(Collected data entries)
+ + + + + + +
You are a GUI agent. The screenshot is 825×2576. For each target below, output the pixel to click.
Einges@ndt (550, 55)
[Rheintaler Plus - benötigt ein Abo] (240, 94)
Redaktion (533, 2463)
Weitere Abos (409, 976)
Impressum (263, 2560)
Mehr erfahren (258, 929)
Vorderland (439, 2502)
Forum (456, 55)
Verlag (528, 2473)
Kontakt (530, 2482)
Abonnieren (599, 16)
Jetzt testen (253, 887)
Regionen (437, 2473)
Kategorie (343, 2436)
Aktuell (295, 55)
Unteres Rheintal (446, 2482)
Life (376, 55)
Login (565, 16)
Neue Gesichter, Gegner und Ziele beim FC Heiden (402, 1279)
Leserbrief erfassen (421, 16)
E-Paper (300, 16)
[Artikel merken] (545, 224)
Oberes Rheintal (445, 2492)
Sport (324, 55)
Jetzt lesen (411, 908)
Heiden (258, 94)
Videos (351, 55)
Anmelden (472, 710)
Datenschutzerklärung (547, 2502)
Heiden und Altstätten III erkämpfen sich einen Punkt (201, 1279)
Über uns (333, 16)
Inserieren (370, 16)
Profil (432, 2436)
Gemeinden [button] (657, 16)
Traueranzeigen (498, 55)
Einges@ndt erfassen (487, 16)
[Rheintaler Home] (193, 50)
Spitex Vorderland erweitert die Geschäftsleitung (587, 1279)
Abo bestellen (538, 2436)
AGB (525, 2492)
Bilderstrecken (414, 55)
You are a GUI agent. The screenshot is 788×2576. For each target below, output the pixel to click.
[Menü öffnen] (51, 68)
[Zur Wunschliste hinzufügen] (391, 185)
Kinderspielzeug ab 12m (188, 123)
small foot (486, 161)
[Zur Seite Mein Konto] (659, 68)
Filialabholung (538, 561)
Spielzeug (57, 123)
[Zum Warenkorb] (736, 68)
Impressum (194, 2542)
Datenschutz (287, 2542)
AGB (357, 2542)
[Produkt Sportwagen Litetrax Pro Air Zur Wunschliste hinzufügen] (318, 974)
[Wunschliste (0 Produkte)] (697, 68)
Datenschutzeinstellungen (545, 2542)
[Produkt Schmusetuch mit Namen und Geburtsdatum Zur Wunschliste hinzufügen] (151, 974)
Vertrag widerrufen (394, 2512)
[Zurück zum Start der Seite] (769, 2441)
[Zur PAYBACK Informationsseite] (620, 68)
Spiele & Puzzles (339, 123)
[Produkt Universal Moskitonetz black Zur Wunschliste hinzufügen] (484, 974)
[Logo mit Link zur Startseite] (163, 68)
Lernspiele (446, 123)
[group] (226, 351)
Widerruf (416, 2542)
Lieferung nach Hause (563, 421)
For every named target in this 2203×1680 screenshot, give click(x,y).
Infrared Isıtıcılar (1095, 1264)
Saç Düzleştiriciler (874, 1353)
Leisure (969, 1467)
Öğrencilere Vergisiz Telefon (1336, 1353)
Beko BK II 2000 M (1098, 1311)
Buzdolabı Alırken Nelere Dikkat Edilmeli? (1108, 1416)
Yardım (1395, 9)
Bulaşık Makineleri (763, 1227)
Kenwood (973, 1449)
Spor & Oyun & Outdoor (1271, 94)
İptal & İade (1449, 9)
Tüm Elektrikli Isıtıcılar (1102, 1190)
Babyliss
+ + + + + + +
_REQUIREMENT_
From beginning to end, the data must be duplicated exactly.

_RESPONSE TO THIS EXERCISE_
You are a GUI agent. The screenshot is 825×2576. For each target below, output the pixel to click.
Einges@ndt (550, 55)
[Rheintaler Plus - benötigt ein Abo] (240, 94)
Redaktion (533, 2463)
Weitere Abos (409, 976)
Impressum (263, 2560)
Mehr erfahren (258, 929)
Vorderland (439, 2502)
Forum (456, 55)
Verlag (528, 2473)
Kontakt (530, 2482)
Abonnieren (599, 16)
Jetzt testen (253, 887)
Regionen (437, 2473)
Kategorie (343, 2436)
Aktuell (295, 55)
Unteres Rheintal (446, 2482)
Life (376, 55)
Login (565, 16)
Neue Gesichter, Gegner und Ziele beim FC Heiden (402, 1279)
Leserbrief erfassen (421, 16)
E-Paper (300, 16)
[Artikel merken] (545, 224)
Oberes Rheintal (445, 2492)
Sport (324, 55)
Jetzt lesen (411, 908)
Heiden (258, 94)
Videos (351, 55)
Anmelden (472, 710)
Datenschutzerklärung (547, 2502)
Heiden und Altstätten III erkämpfen sich einen Punkt (201, 1279)
Über uns (333, 16)
Inserieren (370, 16)
Profil (432, 2436)
Gemeinden [button] (657, 16)
Traueranzeigen (498, 55)
Einges@ndt erfassen (487, 16)
[Rheintaler Home] (193, 50)
Spitex Vorderland erweitert die Geschäftsleitung (587, 1279)
Abo bestellen (538, 2436)
AGB (525, 2492)
Bilderstrecken (414, 55)
You are a GUI agent. The screenshot is 788×2576. For each target below, output the pixel to click.
[Menü öffnen] (51, 68)
[Zur Wunschliste hinzufügen] (391, 185)
Kinderspielzeug ab 12m (188, 123)
small foot (486, 161)
[Zur Seite Mein Konto] (659, 68)
Filialabholung (538, 561)
Spielzeug (57, 123)
[Zum Warenkorb] (736, 68)
Impressum (194, 2542)
Datenschutz (287, 2542)
AGB (357, 2542)
[Produkt Sportwagen Litetrax Pro Air Zur Wunschliste hinzufügen] (318, 974)
[Wunschliste (0 Produkte)] (697, 68)
Datenschutzeinstellungen (545, 2542)
[Produkt Schmusetuch mit Namen und Geburtsdatum Zur Wunschliste hinzufügen] (151, 974)
Vertrag widerrufen (394, 2512)
[Zurück zum Start der Seite] (769, 2441)
[Zur PAYBACK Informationsseite] (620, 68)
Spiele & Puzzles (339, 123)
[Produkt Universal Moskitonetz black Zur Wunschliste hinzufügen] (484, 974)
[Logo mit Link zur Startseite] (163, 68)
Lernspiele (446, 123)
[group] (226, 351)
Widerruf (416, 2542)
Lieferung nach Hause (563, 421)
For every named target in this 2203×1680 screenshot, give click(x,y).
Infrared Isıtıcılar (1095, 1264)
Saç Düzleştiriciler (874, 1353)
Leisure (969, 1467)
Öğrencilere Vergisiz Telefon (1336, 1353)
Beko BK II 2000 M (1098, 1311)
Buzdolabı Alırken Nelere Dikkat Edilmeli? (1108, 1416)
Yardım (1395, 9)
Bulaşık Makineleri (763, 1227)
Kenwood (973, 1449)
Spor & Oyun & Outdoor (1271, 94)
İptal & İade (1449, 9)
Tüm Elektrikli Isıtıcılar (1102, 1190)
Babyliss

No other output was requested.